Confesso que fiquei mais besta do que já sou, e parti para a segunda coisa que muito me incomoda.
- Maldade para prejudicar as pessoas.
- Mas seu Wagner, não vê como eu aqui no jardim todos os dias tenho que arrancar as ervas daninhas para que elas não sufoquem as flores belas? As daninhas sempre existirão. Saiba eliminá-las de seu jardim. É só não deixar que elas cresçam. Se houvesse psicologia vegetal, com certeza classificaria as daninhas como espécies invejosas.
- Gente mentirosa, seu Luiz.
- Assim são as plantas carnívoras. São vistosas, bonitas e exalam um perfume incrível. Mas se fecham de forma fatal quando percebem que há uma vítima em potencial. Nosso fim, nelas pode estar.
- Também abomino ingratidão, seu Luiz. A gente cuida tanto de uma pessoa e, quando menos espera, ela morde a sua mão.
- Lembra daquele bonsai que o senhor comprou por cinqüenta mangos? Caro na época. E morreu em duas semanas. Mas o senhor fez tudo certinho. Água na hora certa, sol na medida exata, ambiente propício. Talvez, assim como as plantas, algumas pessoas não entendam o significado da palavra dedicação. Vai entender a natureza.
- Apego às coisas fúteis. Há tanta coisa besta que é tão valorizada hoje em dia.
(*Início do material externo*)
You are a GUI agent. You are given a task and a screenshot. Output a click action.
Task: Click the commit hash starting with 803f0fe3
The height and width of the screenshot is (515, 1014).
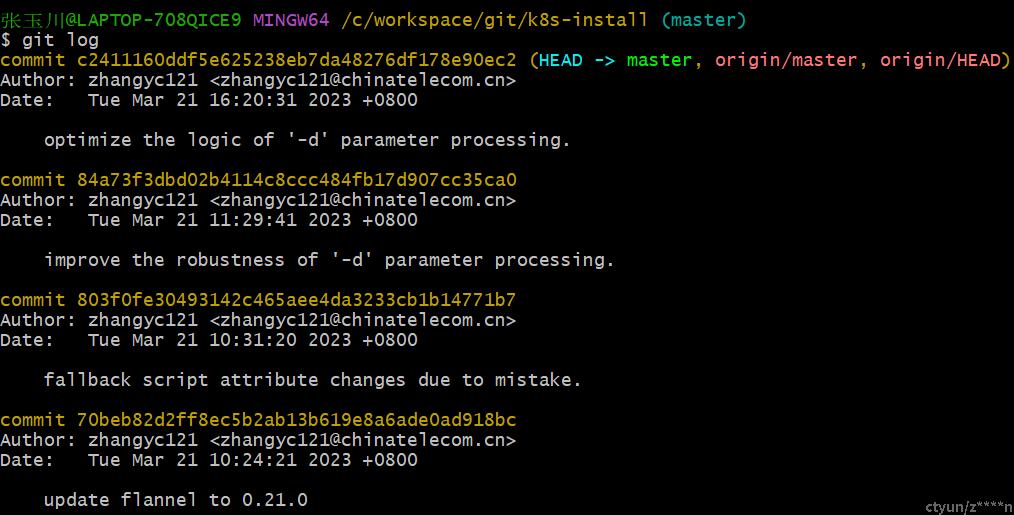coord(297,300)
- Sim, inclusive uma dúzia de rosas vermelhas custa mais do que tulipas negras na época do Dia dos Namorados, porque, dizem, o vermelho é a cor do amor. Amor não tem cor, seu Wagner. Ou melhor, tem todas as cores.
- Tulipas negras? Sim, raríssimas. Segundo uma lenda persa, uma moça chamada Ferhad apaixonou-se por um rapaz chamado Shirin. Vendo seu amor rejeitado, Ferhad fugiu para o deserto. Ao chorar de saudades e tristeza, cada uma de suas lágrimas, ao tocar a areia, transformou-se em uma linda tulipa.

Eu já estava me sentindo o verme do cocô do cavalo do bandido quando seu Luiz me disse:
- Cinco coisas que lhe agradam, seu Wagner.
- O sol.
- Pois seja como o girassol. O girassol sabe olhar para ele. Sabe ver as coisas belas que ele traz e sempre o busca, como se buscasse a felicidade. Busque as coisas que possam clarear sua vida. O que mais lhe agrada?
- Gatos. Na verdade, felinos em geral.
- Já reparou como eles vivem em harmonia com a natureza, sabem apreciá-la e se divertem com ela? O senhor já viu um gato no meio das flores, seu Wagner? É a mais pura expressão da felicidade. Saiba valorizar mais essas coisas simples.
- Família.
- É a flora. Um depende do outro. Um tipo de simbiose, comensalismo. Um ajuda o outro e, em certo ponto, não mais podem se separar.
- Música. As plantas, assim como os homens, têm reações positivas ou negativas a determinados tipos de música. É como o senhor, seu Wagner. Gosta de KISS e Elvis Presley. E sempre me critica quando eu toco meu pandeiro e puxo um pagodinho.
- Fiquei sem graça e emendei a última, de maldade, tentando imaginar como seria possível relacioná-la à uma planta.
- Ler.
- Ótimo. Leia sempre. Adquira sabedoria através da leitura para não cair em armadilhas. A vida é como um planta carnívora, lembra-se? Leia e aprenda a ser como a árvore chorão, que derrama lágrimas, mas não perde a pose e a altivez. Lembre-se que mesmo quando não parece haver solução, o cacto mandacaru é a salvação na caatinga na época de seca, por mais feio e infértil que ele pareça. E não se esqueça, seu Wagner, a jabuticabeira demora a dar os primeiros frutos, mas quando começa, não pára mais.
Ao ouvir o assunto frutos, não pude evitar que meus olhos ficassem marejados. Seu Luiz então me deu um abraço e disse baixinho:
- Seja como uma flor vermelha, pois o mais lindo pássaro, o beija-flor, é atraído pelas flores vermelhas.
Retribuí o abraço, agradeci pelas palavras e saí caminhando, pensando que é daquilo e daqueles de quem menos esperamos é que a felicidade pode vir.